*** Opening DATA SHOWN ***
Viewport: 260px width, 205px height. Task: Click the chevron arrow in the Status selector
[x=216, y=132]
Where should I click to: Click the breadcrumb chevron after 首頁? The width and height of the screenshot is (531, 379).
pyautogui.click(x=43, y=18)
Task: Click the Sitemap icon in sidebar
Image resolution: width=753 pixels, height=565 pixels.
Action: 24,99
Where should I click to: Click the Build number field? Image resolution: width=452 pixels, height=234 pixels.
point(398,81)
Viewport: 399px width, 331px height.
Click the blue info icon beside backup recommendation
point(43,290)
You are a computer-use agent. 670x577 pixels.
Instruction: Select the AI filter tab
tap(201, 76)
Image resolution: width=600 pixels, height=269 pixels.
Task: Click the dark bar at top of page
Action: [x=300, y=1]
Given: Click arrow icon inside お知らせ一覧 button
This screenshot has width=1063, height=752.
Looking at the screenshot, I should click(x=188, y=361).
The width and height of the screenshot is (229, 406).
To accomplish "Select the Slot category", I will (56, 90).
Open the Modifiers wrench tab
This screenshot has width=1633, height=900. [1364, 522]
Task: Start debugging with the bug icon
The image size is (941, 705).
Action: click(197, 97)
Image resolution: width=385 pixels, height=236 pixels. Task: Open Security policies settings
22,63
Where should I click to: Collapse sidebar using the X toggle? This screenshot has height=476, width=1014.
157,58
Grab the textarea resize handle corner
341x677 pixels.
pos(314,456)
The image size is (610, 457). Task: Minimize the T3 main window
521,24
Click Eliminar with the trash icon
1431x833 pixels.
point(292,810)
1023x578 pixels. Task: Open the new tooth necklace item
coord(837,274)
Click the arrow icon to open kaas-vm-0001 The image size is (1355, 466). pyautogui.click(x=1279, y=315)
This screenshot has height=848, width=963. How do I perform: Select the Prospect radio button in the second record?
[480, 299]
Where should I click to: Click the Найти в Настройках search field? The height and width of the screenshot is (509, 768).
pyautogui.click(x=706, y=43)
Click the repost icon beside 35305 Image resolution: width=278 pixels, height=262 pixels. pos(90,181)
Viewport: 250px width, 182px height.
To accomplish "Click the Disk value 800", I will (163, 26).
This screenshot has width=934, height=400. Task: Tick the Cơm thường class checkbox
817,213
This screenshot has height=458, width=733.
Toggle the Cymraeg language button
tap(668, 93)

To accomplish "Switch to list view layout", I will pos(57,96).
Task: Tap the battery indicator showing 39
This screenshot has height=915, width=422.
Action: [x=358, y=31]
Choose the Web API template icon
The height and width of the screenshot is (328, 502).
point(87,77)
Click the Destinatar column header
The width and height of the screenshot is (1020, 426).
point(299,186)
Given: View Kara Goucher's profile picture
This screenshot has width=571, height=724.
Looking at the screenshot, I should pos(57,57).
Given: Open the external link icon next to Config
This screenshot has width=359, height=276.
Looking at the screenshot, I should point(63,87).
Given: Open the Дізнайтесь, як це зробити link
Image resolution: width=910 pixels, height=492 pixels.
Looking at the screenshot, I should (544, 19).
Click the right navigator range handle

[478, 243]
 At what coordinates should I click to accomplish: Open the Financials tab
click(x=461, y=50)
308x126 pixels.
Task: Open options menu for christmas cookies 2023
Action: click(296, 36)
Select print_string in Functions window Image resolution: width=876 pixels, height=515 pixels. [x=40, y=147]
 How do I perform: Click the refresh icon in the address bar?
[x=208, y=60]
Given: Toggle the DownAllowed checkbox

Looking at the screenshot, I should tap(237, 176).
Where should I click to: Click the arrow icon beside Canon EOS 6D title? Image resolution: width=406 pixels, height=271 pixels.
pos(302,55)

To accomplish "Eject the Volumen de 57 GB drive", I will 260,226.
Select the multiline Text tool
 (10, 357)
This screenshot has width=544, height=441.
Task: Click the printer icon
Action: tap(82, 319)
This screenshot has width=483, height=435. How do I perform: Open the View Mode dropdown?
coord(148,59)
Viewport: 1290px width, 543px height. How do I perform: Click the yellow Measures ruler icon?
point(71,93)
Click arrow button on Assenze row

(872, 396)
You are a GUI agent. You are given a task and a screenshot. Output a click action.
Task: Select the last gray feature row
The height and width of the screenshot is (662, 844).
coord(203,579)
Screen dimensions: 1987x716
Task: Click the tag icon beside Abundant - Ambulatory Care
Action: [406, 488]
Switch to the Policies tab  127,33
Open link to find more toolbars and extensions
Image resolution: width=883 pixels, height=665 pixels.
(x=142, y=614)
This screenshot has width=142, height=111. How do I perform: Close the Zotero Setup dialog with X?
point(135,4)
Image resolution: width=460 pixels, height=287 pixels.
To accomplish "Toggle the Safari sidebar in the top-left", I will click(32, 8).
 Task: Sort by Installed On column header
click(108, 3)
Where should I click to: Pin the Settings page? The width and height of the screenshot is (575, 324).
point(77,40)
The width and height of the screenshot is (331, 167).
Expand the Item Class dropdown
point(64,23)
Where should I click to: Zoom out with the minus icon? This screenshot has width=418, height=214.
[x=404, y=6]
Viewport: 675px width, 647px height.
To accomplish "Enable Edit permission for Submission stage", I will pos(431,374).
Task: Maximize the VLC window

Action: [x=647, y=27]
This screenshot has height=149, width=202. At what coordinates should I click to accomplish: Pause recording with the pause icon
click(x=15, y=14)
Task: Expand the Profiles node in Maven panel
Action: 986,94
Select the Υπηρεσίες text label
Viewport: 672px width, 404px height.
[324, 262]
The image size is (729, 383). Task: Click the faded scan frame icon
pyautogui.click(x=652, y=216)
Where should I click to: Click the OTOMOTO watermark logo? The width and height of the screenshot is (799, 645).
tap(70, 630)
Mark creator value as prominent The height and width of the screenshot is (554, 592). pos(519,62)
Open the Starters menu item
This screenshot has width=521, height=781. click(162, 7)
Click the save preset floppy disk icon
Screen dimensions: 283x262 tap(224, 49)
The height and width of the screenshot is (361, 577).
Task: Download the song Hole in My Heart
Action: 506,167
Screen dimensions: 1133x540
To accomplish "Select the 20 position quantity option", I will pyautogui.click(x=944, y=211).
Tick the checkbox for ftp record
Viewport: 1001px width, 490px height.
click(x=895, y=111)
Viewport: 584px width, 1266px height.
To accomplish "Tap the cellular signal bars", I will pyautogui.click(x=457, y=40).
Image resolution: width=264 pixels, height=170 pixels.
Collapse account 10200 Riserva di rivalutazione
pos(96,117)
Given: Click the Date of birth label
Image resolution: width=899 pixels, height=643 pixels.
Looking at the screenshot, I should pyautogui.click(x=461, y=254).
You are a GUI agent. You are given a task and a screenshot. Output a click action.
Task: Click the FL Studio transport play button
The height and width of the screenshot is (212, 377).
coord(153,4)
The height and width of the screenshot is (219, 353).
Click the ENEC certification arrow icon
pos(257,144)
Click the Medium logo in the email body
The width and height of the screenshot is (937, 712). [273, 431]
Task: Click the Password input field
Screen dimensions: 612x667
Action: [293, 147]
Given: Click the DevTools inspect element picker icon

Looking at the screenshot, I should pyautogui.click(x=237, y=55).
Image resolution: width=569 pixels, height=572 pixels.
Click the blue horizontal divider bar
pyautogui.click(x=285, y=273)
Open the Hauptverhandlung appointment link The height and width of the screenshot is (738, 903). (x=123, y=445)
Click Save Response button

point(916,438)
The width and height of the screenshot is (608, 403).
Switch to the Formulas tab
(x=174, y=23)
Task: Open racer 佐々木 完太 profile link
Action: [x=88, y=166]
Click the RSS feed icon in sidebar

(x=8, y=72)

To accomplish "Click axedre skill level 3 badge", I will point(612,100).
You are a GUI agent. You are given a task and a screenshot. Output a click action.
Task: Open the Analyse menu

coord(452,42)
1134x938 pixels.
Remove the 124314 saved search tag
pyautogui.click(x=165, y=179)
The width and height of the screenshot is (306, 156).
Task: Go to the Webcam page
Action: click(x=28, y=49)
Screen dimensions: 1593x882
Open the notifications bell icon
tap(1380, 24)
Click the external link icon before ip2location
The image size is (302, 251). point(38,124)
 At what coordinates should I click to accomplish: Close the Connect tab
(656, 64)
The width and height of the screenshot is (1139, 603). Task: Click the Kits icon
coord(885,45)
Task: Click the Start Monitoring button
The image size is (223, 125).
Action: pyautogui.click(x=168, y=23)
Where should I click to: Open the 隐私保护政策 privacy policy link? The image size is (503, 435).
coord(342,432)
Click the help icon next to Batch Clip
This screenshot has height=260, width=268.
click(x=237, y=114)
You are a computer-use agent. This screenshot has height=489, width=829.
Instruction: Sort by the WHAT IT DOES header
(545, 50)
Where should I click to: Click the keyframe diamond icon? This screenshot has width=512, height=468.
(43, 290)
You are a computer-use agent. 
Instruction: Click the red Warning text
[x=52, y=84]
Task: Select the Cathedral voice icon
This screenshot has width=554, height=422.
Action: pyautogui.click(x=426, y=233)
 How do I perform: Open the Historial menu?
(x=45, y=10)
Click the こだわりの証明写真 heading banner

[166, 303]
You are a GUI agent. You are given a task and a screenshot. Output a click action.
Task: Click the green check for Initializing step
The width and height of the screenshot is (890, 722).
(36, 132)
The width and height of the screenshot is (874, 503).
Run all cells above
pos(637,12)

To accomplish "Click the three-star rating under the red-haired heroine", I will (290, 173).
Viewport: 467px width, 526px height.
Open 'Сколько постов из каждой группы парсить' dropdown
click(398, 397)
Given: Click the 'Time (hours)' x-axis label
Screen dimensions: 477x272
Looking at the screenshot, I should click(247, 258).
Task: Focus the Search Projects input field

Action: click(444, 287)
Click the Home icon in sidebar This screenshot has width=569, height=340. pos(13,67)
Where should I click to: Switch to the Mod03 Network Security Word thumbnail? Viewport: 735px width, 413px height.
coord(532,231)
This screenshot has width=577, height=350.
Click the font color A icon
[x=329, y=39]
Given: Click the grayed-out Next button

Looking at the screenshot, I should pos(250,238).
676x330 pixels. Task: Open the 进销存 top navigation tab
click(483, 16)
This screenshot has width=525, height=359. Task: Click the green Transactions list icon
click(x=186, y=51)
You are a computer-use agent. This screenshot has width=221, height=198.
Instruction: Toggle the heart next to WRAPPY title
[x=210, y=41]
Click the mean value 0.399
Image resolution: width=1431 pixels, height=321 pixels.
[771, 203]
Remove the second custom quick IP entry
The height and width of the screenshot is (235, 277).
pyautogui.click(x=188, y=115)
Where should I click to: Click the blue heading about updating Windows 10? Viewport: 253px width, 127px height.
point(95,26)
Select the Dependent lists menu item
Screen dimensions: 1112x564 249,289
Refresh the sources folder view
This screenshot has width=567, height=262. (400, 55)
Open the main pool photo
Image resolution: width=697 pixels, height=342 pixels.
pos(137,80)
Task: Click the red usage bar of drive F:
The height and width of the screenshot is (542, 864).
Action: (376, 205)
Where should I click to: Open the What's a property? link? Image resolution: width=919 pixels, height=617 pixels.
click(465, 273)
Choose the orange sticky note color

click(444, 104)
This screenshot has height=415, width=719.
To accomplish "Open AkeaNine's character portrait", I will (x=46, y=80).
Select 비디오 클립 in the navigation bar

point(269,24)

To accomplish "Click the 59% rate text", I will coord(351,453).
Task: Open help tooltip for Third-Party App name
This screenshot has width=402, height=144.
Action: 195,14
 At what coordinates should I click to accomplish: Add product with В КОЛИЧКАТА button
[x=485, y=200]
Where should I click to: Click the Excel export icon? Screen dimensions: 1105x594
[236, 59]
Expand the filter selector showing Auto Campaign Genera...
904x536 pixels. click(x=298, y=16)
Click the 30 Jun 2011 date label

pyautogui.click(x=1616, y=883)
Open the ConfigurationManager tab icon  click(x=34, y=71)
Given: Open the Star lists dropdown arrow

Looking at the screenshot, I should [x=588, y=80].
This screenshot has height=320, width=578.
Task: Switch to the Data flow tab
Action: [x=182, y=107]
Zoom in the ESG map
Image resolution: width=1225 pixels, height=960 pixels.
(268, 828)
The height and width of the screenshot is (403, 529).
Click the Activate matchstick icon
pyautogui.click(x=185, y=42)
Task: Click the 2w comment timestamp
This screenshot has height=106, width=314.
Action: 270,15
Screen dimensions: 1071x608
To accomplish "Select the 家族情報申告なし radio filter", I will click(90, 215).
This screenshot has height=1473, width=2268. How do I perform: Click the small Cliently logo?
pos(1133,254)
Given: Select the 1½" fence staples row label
*** Closing DATA SHOWN ***
◆ GOAL OF THE EXERCISE: Copy all lines of the records in which the string "computer" can be found.

◆ ANSWER FOR THIS EXERCISE:
You are a computer-use agent. 670x577 pixels.
You are a computer-use agent. This screenshot has height=489, width=829.
You are a computer-use agent. 
You are a computer-use agent. This screenshot has width=221, height=198.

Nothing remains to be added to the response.